Often we will be dealing with text; short or long, and often we only want to find out the important keywords of said text. As with most things, there are several algorithms out there that you could use for this. A common one that you’ve likely even used before is TF-IDF, but there are others like the RAKE algorithm that can perform very well. The crucial step in any of these keyword algorithms is to spend time carefully cleaning and preparing your data in order to pull out the keywords that really matter to that text.
For this tutorial, we will use TF-IDF. Sure, there are many other more complicated algorithms out there, but I always find that understanding and working through the simplest algorithms first can provide us with a wealth of knowledge before diving into more complicated adventures. TF-IDF will help us pull out terms that are undervalued aka, important keywords.
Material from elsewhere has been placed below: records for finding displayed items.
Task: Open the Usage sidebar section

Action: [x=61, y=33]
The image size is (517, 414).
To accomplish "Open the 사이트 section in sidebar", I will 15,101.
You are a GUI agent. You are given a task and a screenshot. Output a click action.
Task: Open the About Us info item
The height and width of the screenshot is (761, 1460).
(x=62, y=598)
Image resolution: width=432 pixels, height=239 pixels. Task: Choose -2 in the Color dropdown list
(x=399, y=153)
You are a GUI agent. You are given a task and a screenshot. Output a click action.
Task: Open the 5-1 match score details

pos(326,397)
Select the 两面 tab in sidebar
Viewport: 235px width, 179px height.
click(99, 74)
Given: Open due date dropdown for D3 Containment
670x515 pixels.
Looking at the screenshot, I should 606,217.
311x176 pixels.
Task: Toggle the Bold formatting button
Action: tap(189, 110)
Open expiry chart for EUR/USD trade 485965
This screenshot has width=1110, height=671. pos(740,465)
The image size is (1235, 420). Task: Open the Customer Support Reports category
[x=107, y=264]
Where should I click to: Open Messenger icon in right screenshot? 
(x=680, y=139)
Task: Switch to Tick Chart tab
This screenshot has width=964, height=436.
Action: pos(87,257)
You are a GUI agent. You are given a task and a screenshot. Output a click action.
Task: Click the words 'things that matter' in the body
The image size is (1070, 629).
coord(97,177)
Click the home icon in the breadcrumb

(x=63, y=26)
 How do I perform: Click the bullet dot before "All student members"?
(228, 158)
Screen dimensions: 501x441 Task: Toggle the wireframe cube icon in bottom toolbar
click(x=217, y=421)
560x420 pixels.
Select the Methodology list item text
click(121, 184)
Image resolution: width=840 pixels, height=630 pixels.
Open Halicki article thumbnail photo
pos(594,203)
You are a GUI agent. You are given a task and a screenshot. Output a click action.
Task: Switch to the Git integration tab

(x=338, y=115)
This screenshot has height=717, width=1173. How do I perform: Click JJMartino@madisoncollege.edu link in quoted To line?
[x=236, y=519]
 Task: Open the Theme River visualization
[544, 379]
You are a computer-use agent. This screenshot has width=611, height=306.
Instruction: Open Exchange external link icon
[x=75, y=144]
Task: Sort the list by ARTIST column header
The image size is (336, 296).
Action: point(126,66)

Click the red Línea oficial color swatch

In a nutshell, these are the steps you’d need to take in order to perform a keyword extraction:
- Clean your text (remove punctuations and stop words)
- Remove stop-words
- Remove common and uncommon words
- Tokenize the text
- Stem the tokens
- Apply algorithm of choice
- Rank terms
For this tutorial we will a dataset containing 11,000 amendments made to the USA constitution between 1788 – 2014. The data lives here. Let’s now look at these steps in more detail.
First, let’s try to understand what TF-IDF is and how it works. In quick terms tf-idf is the product of the term frequency and the inverse document frequency. The term frequency measure how frequently a word or term occurs in a given document. Because every document is of different lengths said term can appear multiple times in a given document. This then can cause unneeded bias towards a word just because it appears 20 times in one document. To deal with this, we first consider documents to be bag of words – where word order does not matter – and we bring in the inverse term frequency to punish these words. Mainly, just because a term appears 30 times it does not mean that it is 30 times more relevant. If you take anything from this post, let it be that keyword relevancy is not proportional to frequency.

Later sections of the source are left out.